Las leyes de la ortografía establecen claramente cuándo hay que utilizar las letras mayúsculas. Y el periodista está obligado a aferrase a ellas. Al principio de cada frase y al inicio de los nombres propios. No hay más, salvo el caso de las siglas, de cuyo abuso periodístico se podrían escribir tesis. Los plurales, por definición, no pueden ir en mayúsculas, por muy importantes que sean los programas de igualdad en las empresas. Y cuando se dice que las instituciones se escriben con mayúsculas es, precisamente por este motivo, por tratarse de un nombre propio, algo que se estudia en los primeros años del colegio y se olvida en la facultad. Por esta razón se escribe con mayúscula Ayuntamiento de Sevilla, pero ni los ayuntamientos sevillanos ni el consistorio hispalense, pues se trata en ambos casos de nombres comunes.

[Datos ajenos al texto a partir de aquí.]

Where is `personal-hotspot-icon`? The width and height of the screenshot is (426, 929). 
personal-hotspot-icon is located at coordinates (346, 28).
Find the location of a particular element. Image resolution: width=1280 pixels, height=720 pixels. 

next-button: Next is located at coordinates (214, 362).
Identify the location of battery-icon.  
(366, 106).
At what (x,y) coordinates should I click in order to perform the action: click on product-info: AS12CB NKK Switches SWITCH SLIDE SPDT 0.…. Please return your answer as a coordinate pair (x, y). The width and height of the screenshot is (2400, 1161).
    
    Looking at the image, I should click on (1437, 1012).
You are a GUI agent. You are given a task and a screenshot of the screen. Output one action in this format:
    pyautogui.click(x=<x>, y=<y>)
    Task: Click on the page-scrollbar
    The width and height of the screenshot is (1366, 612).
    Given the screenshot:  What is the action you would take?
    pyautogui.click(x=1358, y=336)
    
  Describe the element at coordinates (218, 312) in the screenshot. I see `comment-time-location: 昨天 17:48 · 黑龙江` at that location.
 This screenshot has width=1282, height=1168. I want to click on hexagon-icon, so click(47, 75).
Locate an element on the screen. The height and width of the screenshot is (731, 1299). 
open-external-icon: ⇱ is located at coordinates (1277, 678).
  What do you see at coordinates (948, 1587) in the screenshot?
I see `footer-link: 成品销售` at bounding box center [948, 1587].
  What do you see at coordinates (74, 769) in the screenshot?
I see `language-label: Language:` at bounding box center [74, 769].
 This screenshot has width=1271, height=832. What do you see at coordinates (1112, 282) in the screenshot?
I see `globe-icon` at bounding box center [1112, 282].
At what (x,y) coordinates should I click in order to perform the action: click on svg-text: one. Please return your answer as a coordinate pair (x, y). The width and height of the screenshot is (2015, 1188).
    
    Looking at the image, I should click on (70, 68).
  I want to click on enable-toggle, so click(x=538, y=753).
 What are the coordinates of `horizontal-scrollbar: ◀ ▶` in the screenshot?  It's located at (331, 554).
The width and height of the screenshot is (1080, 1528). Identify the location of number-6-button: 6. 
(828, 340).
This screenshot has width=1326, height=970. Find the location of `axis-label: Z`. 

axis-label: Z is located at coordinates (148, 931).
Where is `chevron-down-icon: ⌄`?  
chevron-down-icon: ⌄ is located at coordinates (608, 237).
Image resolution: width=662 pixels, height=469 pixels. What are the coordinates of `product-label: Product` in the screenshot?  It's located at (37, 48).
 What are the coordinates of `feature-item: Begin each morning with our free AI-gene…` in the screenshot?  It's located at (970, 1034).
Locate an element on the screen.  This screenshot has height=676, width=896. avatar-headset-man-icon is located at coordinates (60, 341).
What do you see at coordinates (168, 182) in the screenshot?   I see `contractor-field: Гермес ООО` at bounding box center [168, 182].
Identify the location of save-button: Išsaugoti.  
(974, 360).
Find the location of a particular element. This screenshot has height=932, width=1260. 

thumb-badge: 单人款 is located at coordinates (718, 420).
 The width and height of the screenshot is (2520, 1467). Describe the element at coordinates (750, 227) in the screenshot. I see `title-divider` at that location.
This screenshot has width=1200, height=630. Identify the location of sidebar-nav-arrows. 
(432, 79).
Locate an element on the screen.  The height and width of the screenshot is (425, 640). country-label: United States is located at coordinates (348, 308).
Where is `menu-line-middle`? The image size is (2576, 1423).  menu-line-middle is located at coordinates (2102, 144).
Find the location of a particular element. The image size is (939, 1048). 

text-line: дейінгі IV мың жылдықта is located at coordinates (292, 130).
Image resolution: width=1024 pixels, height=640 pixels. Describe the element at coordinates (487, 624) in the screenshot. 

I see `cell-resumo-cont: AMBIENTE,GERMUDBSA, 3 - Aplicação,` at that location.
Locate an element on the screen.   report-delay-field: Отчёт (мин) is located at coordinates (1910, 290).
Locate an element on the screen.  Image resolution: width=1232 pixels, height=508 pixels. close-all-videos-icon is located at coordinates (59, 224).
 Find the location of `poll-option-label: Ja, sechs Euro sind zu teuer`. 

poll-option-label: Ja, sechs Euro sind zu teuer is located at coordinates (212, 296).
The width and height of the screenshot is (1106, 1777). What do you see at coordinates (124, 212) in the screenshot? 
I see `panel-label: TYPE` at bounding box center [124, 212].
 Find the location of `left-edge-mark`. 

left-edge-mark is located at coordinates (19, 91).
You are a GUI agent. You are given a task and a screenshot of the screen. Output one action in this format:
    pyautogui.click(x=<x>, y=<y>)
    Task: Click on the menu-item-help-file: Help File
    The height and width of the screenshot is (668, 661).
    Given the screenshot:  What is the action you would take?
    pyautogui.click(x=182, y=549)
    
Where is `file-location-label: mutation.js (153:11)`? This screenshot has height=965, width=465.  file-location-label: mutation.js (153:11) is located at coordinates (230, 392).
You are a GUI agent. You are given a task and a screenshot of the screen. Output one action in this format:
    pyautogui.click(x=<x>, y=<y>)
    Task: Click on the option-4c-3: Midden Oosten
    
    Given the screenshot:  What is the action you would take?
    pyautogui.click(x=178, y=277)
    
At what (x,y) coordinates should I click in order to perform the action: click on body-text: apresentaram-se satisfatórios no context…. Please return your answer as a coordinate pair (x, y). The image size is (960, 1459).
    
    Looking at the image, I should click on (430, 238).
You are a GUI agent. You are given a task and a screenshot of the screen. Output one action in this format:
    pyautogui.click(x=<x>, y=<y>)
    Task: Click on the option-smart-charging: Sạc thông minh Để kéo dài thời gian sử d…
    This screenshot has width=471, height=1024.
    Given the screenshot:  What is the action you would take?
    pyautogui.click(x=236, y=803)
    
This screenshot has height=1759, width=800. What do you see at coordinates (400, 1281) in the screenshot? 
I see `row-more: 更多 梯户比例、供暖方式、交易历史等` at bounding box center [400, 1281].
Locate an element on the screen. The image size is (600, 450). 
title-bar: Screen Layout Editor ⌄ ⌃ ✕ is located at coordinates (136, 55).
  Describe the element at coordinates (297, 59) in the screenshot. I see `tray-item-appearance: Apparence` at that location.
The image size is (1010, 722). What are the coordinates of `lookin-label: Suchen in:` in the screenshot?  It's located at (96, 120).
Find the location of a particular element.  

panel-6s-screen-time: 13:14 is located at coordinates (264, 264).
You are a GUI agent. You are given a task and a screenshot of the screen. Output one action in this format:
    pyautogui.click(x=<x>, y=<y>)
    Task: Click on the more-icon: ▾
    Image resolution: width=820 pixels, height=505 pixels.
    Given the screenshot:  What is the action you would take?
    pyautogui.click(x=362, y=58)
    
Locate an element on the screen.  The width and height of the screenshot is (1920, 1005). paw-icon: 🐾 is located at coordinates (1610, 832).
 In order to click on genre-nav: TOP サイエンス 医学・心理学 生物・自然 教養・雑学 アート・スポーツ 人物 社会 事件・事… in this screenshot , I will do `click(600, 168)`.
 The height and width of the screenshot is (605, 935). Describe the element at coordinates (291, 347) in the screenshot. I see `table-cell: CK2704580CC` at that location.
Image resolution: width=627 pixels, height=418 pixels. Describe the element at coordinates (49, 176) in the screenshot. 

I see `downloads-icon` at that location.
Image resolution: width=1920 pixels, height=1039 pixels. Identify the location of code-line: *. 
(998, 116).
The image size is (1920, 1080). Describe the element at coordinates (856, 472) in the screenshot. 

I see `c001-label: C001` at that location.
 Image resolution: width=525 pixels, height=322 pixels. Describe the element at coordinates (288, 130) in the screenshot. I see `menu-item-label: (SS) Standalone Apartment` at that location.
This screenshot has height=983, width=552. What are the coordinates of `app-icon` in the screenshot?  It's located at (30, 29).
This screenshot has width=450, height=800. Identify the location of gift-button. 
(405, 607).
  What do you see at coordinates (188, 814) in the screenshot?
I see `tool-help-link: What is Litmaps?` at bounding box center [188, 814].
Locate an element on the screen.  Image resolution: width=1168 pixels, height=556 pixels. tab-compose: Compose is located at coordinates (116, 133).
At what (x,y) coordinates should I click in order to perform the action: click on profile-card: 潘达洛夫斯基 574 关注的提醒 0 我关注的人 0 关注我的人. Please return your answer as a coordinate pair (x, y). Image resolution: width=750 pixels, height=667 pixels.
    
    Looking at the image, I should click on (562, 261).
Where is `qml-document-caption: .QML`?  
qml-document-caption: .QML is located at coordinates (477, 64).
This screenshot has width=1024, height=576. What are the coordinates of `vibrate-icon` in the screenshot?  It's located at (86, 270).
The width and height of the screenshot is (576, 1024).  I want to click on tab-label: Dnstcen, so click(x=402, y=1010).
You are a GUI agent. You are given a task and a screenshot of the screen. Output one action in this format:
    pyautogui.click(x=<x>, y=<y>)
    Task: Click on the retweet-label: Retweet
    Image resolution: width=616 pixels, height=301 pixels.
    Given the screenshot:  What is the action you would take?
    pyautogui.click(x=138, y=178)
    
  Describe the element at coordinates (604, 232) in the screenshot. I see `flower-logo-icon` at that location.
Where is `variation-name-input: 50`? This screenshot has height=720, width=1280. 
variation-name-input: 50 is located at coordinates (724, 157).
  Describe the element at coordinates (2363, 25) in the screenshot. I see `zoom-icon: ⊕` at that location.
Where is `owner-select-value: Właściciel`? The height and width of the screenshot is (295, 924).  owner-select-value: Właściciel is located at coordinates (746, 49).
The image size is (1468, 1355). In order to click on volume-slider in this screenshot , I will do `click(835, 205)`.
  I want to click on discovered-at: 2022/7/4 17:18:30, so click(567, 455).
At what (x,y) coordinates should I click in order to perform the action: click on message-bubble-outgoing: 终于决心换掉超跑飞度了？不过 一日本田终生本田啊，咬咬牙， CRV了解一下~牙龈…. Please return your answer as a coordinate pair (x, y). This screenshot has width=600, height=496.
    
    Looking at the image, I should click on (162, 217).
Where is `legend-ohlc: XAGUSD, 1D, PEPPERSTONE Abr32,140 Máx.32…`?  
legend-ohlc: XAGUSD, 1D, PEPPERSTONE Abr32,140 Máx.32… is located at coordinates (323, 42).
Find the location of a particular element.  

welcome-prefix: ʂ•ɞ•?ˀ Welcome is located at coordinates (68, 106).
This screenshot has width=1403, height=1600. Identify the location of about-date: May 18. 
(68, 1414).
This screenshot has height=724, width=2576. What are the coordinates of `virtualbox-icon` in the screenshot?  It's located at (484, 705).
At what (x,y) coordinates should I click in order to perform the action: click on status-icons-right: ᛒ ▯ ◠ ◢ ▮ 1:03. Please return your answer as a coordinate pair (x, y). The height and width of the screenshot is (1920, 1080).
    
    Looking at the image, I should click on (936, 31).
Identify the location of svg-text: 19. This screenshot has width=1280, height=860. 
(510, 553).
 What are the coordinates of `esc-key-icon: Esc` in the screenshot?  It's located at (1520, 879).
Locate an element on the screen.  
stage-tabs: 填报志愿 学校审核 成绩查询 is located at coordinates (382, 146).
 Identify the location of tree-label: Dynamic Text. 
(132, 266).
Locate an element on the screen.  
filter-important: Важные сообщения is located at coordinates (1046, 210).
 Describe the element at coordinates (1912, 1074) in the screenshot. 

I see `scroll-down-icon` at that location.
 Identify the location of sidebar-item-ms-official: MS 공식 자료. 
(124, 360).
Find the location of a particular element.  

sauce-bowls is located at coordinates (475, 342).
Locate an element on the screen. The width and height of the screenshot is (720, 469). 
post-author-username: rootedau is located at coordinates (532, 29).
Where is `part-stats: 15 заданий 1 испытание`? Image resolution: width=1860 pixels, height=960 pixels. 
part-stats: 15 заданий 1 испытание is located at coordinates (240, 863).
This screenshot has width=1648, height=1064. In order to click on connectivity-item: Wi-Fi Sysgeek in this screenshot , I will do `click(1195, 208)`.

Tampoco se escribe el Jurado de los premios, por el mismo motivo: jurado es un nombre común, salvo que nos refiramos al apellido de la más grande. Ni es correcto introducir mayúsculas en mitad de una palabra, por mucho que las marcas comerciales, por cuestiones de diseño, lo hagan en sus logotipos…
Es, repito, sólo un ejemplo. En el periodismo actual hay muchas cosas que no funcionan bien. Algunas son formales, como este uso infame de la ortografía, y otras son de fondo. No me pregunten por qué. Las cosas son como son. Como la verdad, la diga Agamenón o su porquero. Y, por desgracia, el periodismo es mucho más de bajas que de altas.